David Haas, a researcher and writer about nutrition and how it is beneficial for those battling cancer recently contacted me about writing a guest post and I obliged. Enjoy!
Cooking with Cancer – Eat with All Your Senses
When the diagnosis confirms cancer, there are a lot of changes to expect in your life. Some courses of treatment and even things like mesothelioma symptoms can diminish the appetite and make eating a chore, particularly when you feel like all you have to look forward to is a bland diet or simple foods. However, eating for your health doesn’t need to be difficult or even unappealing. Whether you’ve just been diagnosed, you’re going through treatments or you are finally in remission, a healthy diet will not only improve your chances of survival; it will help give you the boost you need to get motivated to fight.

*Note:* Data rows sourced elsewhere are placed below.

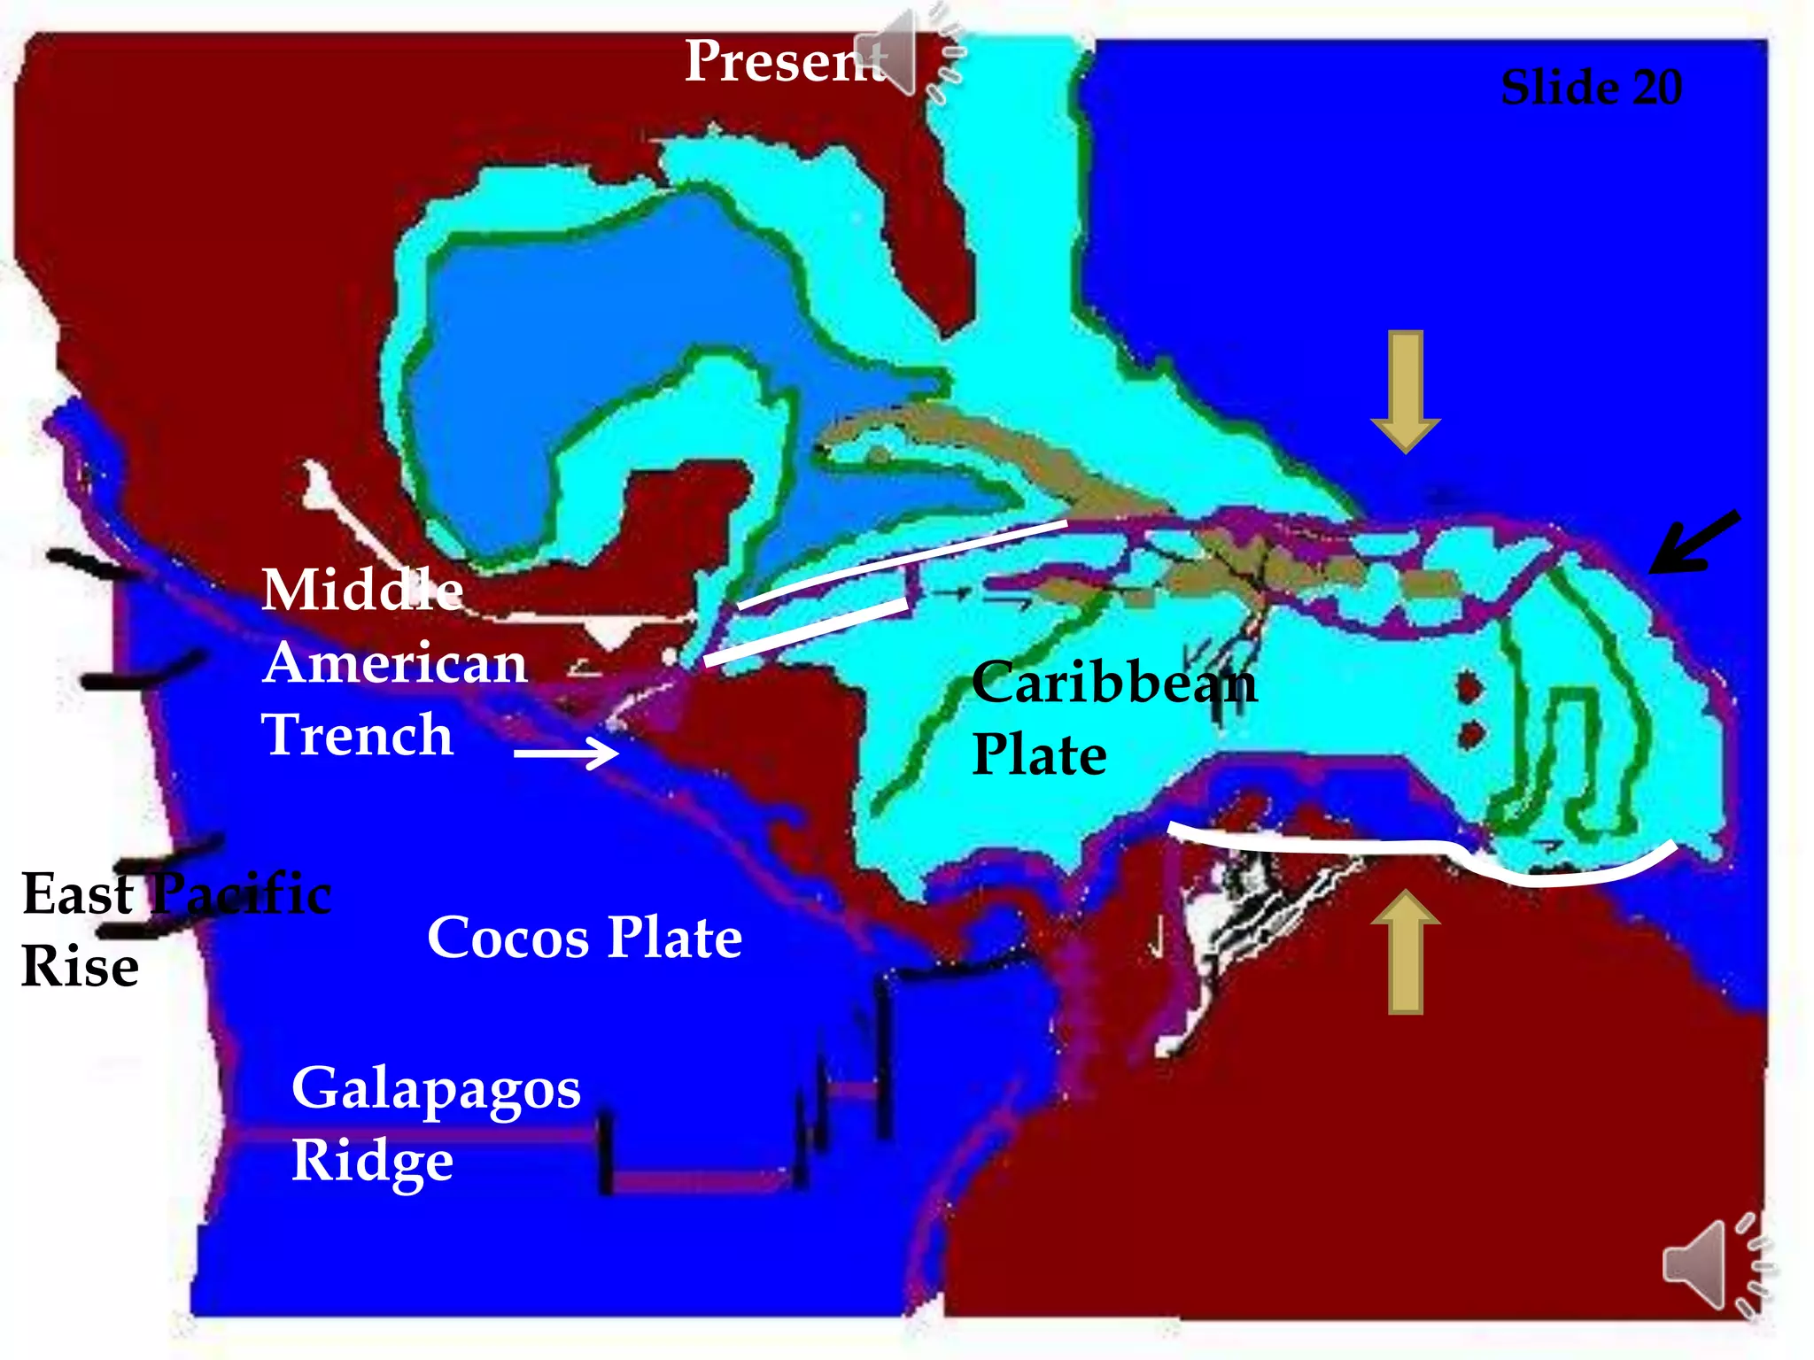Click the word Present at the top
click(784, 62)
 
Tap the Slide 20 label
click(1591, 88)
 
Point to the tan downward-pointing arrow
click(1406, 390)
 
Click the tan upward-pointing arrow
click(1406, 952)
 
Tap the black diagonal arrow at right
click(1694, 542)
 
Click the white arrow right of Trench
click(566, 753)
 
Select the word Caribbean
click(1113, 683)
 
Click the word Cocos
click(508, 938)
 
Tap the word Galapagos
click(436, 1089)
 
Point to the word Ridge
click(372, 1161)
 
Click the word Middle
click(362, 590)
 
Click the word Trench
click(357, 735)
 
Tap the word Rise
click(80, 967)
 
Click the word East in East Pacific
click(78, 894)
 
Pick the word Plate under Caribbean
click(1039, 755)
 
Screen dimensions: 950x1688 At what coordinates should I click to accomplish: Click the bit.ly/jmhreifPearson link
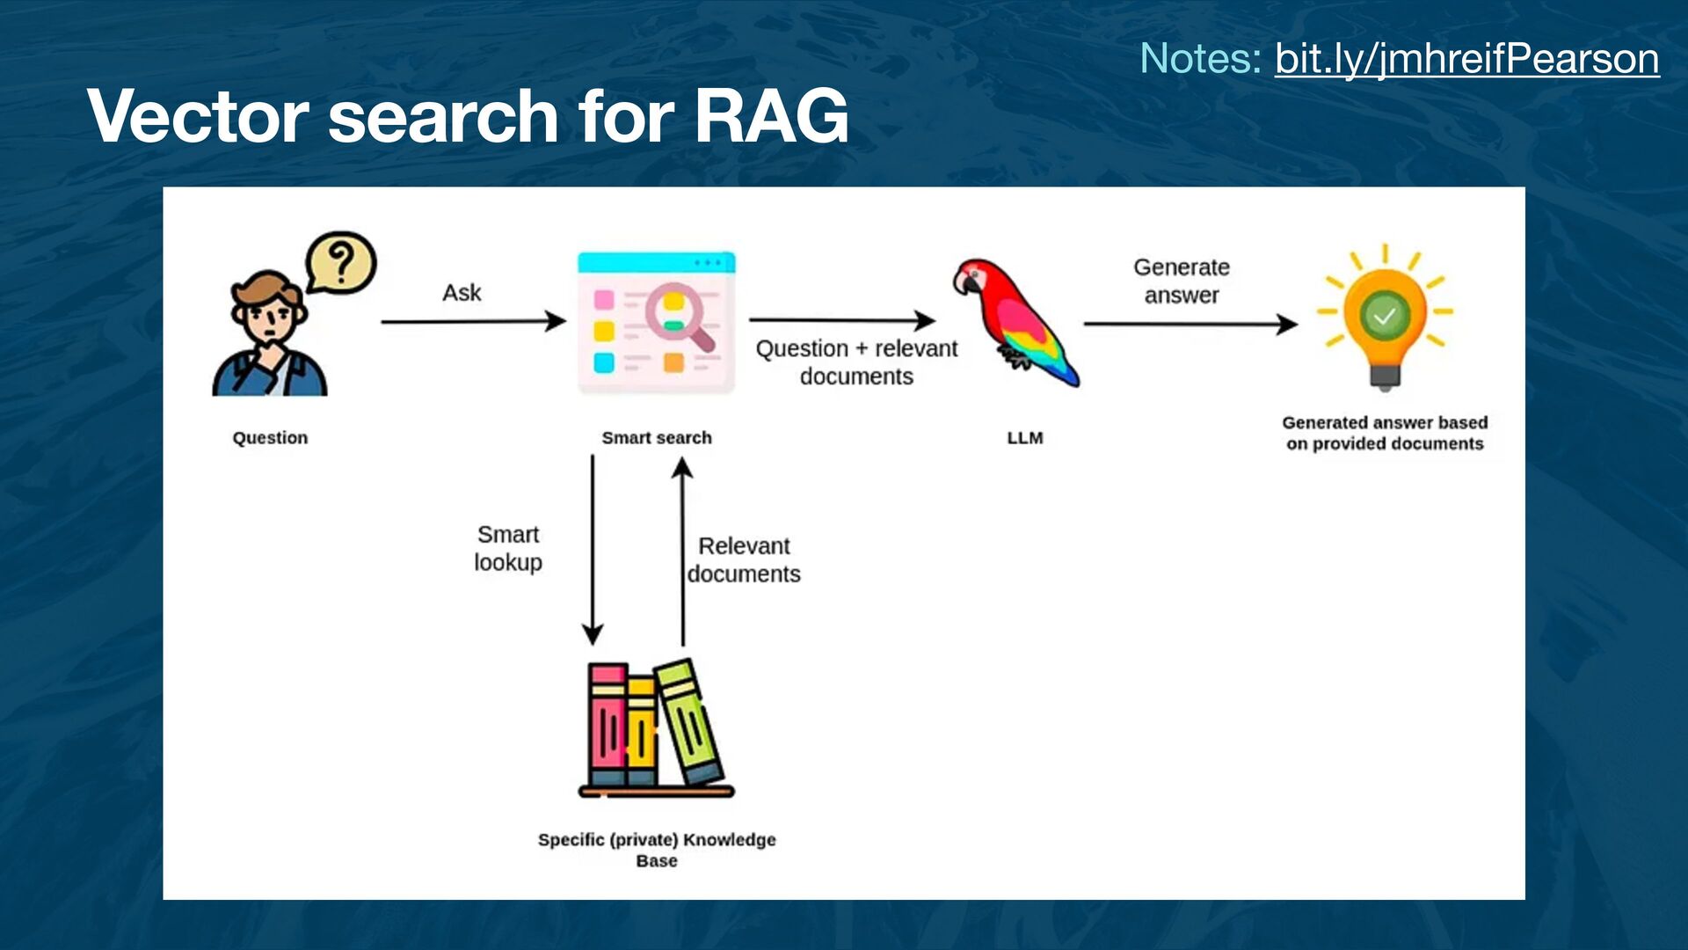(1466, 59)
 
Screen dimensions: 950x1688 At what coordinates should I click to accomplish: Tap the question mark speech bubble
(340, 262)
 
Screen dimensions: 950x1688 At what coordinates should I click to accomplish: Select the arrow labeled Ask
(473, 322)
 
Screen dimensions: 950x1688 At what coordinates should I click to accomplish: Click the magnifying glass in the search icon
(675, 313)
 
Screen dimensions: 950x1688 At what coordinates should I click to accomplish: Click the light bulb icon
(1385, 321)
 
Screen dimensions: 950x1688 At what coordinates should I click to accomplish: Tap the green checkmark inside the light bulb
(1385, 315)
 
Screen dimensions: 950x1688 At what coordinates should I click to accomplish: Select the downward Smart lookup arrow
(593, 550)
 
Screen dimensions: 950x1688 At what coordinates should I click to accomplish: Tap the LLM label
(1025, 438)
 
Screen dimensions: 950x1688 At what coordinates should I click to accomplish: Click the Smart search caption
(657, 438)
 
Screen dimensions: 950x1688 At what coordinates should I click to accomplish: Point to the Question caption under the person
(270, 438)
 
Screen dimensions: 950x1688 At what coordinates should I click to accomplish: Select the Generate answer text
(1182, 281)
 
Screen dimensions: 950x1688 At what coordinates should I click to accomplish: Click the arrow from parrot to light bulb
(1190, 325)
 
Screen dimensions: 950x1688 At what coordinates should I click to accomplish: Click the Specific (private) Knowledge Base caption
(657, 850)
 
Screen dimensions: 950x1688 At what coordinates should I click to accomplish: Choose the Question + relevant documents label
(856, 362)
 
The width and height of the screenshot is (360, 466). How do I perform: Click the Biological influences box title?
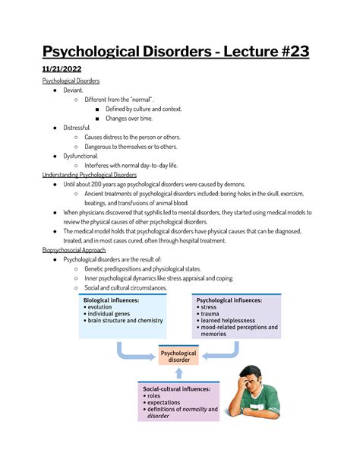pyautogui.click(x=111, y=300)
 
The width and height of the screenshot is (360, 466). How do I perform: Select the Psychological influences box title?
pyautogui.click(x=229, y=300)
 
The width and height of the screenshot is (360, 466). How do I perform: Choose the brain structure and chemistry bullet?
pyautogui.click(x=125, y=321)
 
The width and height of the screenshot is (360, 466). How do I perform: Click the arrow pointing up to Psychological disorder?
pyautogui.click(x=178, y=372)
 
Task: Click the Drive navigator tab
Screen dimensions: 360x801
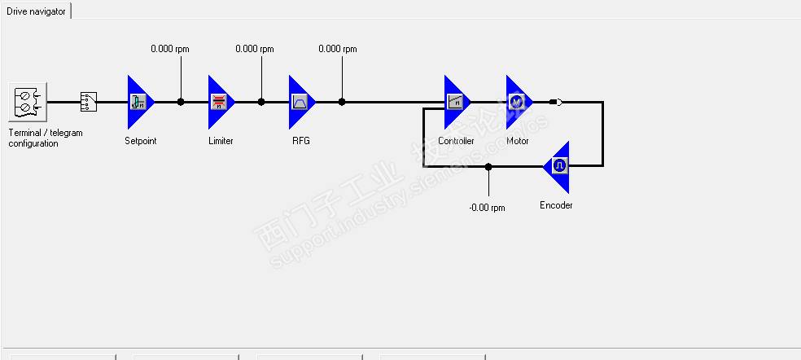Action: point(36,11)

A healthy diet has long been touted as the cure for many ills. While your diet won’t cure cancer, it can improve your odds of keeping it at bay. Different cancers respond to different antioxidants, vitamins and minerals, but with a few tips, you’ll be able to devise a nutrition plan that best suits your needs. For many people, food is something done for survival or for pleasure, but that just isn’t good enough of an outlook. The first thing to do is change how you view food. What you put into your mouth impacts your entire well-being, and you should think of your food as nourishing the person you want to be.
Food isn’t something to be dreaded. Food is something to be enjoyed and appreciated as the fuel that takes us where we want to go. For cancer patients, what you eat is even more important, not just to combat the disease itself but the symptoms as well. Fatigue and nausea are some of the most common symptoms cancer patients face, and with appetite loss, you can experience other symptoms like dehydration. Particularly when you’re undergoing treatment, the food you eat needs to motivate you to consume it.
Meat can be particularly harmful when you’re living with cancer, so you may be at a loss for how to get the essential protein and iron you need not to mention B vitamins and zinc. For the average cancer patient, you’ll need about 55 grams of protein a day to maintain energy levels. Greek yogurt, eggs, almonds, quinoa and tofu are all excellent sources of protein, and vegetable proteins will not utilize enzymes that could be better used fighting cancer. Keep in mind that any food that is not helping you on your journey should be eliminated from your diet, and since meat does not contribute anything, you will want to avoid it.
For a simple meal, enjoy a roasted vegetable quinoa. This recipe is big on flavor and contains members of the allium family – currently under research for their cancer-fighting properties – and vegetables bursting with vitamin A and C to support a healthy immune system. Quinoa is a lot like rice and packs a nice punch of protein. As an added bonus, quinoa is not a true grain, so it is an excellent alternative for those with gluten-sensitivity.
Roasted Vegetable Quinoa
1/2 c carrots, diced
1 c bell peppers (any colors), diced
1 c zucchini, diced
1/2 c sweet potato, diced
3 cloves of garlic
1/2 c of Romano cheese, shredded
1 c quinoa
2 c water
Basil, oregano, salt and pepper to taste
2 T olive oil
Place all vegetables into a large roasting pan, and toss with olive oil and seasoning. Put the pan in a 450° oven for 15 minutes or until softened.
In the meanwhile, bring two cups of water to a boil.
When the vegetables are done, separate the tomatoes, onion and garlic. Put them into a blender or food processor, and pulse gently until mixed.
Add the quinoa to the water, and season with salt. Cook for about 20 minutes, and fluff with a fork when done. You can use a rice cooker to simplify this process.
Mix the quinoa with the sauce and roasted vegetables. Add the combined mixture back to the pan, and sprinkle the Romano cheese on top. Place the lid over the top to allow it to steam for five minutes.